Patient’s disgust after nurse who saved her is ‘bullied out of her job’
THE woman given a life-saving blood transfusion in the back of an ambulance after a miscarriage has told of her ‘disgust’ that the nurse who treated her was later allegedly bullied out of her job.
This newspaper revealed last week that Leona Harris, 45, endured two disciplinary hearings after she changed the patient’s blood transfusion bag as the ambulance hurtled along the M65 towards Burnley General Hospital last February.
Her ‘crime’ was to give the blood despite the paperwork authorising its use being inadvertently left behind.
Last month Mrs Harris’s employer, the East Lancashire NHS Hospitals Trust, informed her that her bullying claim had been rejected, and refused to allow her to return to her job unless she accepted a demotion.

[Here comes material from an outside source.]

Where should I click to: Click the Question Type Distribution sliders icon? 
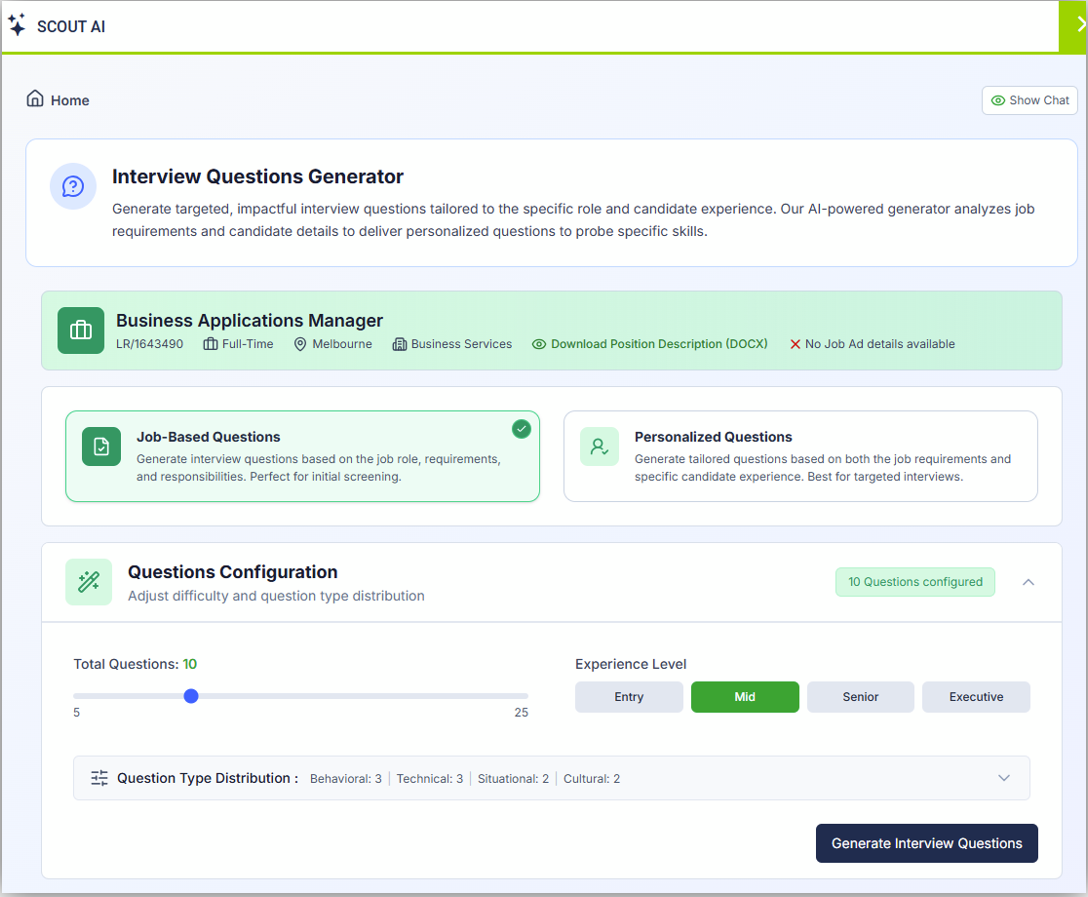99,778
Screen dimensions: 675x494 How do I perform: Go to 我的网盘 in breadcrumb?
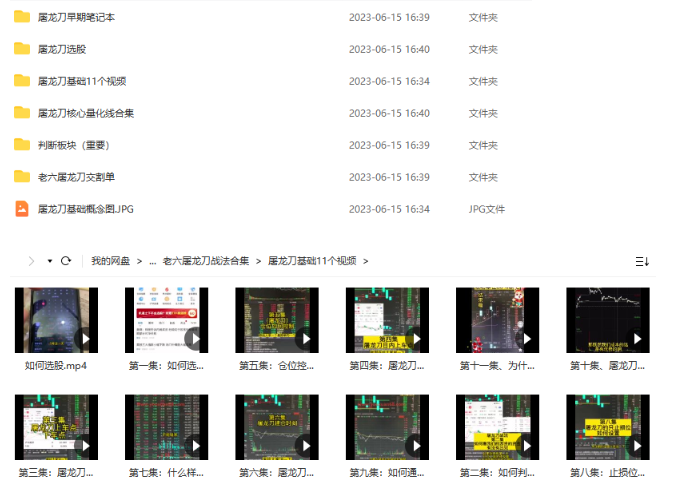pyautogui.click(x=110, y=261)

She resigned on January.
The patient, 32, contacted The Mail on Sunday after reading our article. Now 31 weeks pregnant, the woman, who asked not to be named, said: ‘I will do whatever I can to help Leona. If she takes the trust to court, I will speak for her.’
She added: ‘I can’t believe she’s paid such a price. She was saving my life. I’m disgusted.’
The trust insists its actions had been justified. Kevin Moynes, the trust’s director of human resources, told The Mail on Sunday that the issue was ‘not a trivial matter around paperwork’ and described last week’s article as inaccurate.
He said: ‘We are satisfied that we acted appropriately and proportionately.’
He added that Mrs Harris’s allegations of bullying were investigated fully during a transparent process and were found to be unsubstantiated.